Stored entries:
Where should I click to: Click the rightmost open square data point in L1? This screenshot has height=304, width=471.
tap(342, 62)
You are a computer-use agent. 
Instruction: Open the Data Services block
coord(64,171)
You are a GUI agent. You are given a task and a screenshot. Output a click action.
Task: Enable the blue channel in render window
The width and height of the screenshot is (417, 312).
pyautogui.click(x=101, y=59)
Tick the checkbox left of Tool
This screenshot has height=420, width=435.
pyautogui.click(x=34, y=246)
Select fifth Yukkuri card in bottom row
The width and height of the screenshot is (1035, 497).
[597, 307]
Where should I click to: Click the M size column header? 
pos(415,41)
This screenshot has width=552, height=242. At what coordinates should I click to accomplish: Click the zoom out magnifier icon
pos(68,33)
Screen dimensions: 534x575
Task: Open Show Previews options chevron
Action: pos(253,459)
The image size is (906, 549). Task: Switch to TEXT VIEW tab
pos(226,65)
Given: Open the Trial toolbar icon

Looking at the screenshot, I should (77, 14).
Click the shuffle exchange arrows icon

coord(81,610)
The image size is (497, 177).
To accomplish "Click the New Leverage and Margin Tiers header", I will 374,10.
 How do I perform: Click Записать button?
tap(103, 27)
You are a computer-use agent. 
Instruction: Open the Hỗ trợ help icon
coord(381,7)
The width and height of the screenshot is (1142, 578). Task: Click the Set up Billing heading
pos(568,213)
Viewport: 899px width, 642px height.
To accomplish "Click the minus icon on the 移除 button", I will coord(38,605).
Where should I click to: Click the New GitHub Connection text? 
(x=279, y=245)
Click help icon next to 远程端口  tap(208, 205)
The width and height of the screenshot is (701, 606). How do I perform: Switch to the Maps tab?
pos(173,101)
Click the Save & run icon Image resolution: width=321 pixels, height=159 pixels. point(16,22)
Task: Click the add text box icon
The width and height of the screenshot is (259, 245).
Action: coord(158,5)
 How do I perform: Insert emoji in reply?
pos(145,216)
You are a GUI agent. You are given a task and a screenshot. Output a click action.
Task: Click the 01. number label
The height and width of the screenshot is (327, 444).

== Task requirements ==
How many of the lines above include the string "will"? Answer with the number only.

== Exercise output ==
2